Die Kassen sind leer. Wer auch immer nach der Bundestagswahl Kanzleramt und Finanzministerium übernimmt, kommt an dieser Erkenntnis nicht vorbei. Allein im laufenden, vorläufigen Haushalt 2025 fehlen nach Angaben des geschäftsführenden Finanzministers Jörg Kukies (SPD) mindestens 16 Milliarden Euro. Oder wie es Kanzler und SPD-Spitzenkandidat Olaf Scholz kürzlich im TV-Duell mit seinem CDU-Kontrahenten Friedrich Merz sagte: "Das Geld fehlt an allen Ecken und Enden". Scholz' Ampel-Koalition zerbrach letztlich sogar daran, den Haushalt aufzustellen.
Vorläufige Haushaltsführung
Die Bundesregierung aus SPD, Grünen und FDP hat im Bundestag keinen Haushalt für das Jahr 2025 verabschiedet. Deshalb gilt momentan eine sogenannte vorläufige Haushaltsführung. Dabei kann die Regierung nur noch eingeschränkt handeln. Zwar werden sämtliche festgelegte Leistungen, etwa Renten oder Kindergeld, weiter ausgezahlt. Neue Projekte oder Förderprogramme können aber nicht gestartet werden – außer sie sind mit guter Begründung "sachlich und zeitlich unabweisbar".
Das Verfahren ist erprobt und gilt häufig bei Regierungswechseln. Es kann allerdings sein, dass es durch den Wahlkampf und die Koalitionsverhandlungen noch sehr lange dauert, bis ein ordentlicher Haushalt für 2025 vorliegt. Neue Regierungen benötigten in der Vergangenheit häufig mehrere Monate, um einen Haushalt aufzustellen.
Bundesministerium der Finanzen/MDR
Die akuten Haushaltslücken stellen nur die Spitze des Eisbergs dar. In den kommenden Jahren braucht es zusätzlich unter anderem hohe Milliardenbeträge für die Bundeswehr, für die marode Verkehrsinfrastruktur oder für die Unterstützung der Wirtschaft – all dies weitgehend Konsens bei CDU, SPD, Grünen und FDP. Kaum finanzierbar sind vor diesem Hintergrund die zahlreichen Wahlversprechen, mit denen die Parteien um Stimmen buhlen. Zumindest bräuchte es drastische Einsparungen an anderen Stellen, um Steuersenkungen oder weitere Sozialausgaben zu finanzieren.

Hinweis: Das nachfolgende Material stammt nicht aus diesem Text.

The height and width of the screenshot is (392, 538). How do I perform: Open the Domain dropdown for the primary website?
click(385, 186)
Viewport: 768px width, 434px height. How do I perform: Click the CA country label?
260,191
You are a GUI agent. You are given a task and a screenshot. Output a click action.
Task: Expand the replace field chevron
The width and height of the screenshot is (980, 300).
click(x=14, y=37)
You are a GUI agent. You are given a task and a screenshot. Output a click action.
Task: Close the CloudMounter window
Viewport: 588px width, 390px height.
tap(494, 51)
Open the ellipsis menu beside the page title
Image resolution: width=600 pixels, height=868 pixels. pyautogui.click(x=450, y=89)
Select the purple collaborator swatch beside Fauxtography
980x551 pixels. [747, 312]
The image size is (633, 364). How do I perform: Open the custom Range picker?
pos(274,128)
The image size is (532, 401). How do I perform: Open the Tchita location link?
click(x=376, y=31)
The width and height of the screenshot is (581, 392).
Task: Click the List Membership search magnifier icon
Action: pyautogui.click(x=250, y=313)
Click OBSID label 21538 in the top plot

Sparen kommt in Wahlprogrammen kaum vor
Doch Sparvorschläge finden sich in den Wahlprogrammen der Parteien nur wenige. Die SPD präsentiert in ihrem Programm sogar keinerlei konkrete Ideen, wie sie Ausgaben reduzieren will. Die Linke möchte lediglich die Rüstungsausgaben drastisch reduzieren. Die Grünen setzen "umweltschädliche Subventionen" auf die Streichliste und nennen konkret das Dienstwagenprivileg.
Ein paar mehr Stellen finden sich bei Union, FDP und BSW. Alle drei Parteien wollen Personal in der Bundesverwaltung abbauen sowie die Zahl der Beauftragten der Bundesregierung reduzieren. Letzteres betrifft insgesamt 43 Posten, darunter zum Beispiel der Beauftragte für Ostdeutschland oder die Beauftragte für Antidiskriminierung. FDP und BSW schlagen zudem vor, Ministerien und Behörden zu schließen oder zusammenzulegen. Beispielsweise machte die FDP bereits öffentlich den Vorschlag, das Umweltbundesamt in Dessau zu schließen.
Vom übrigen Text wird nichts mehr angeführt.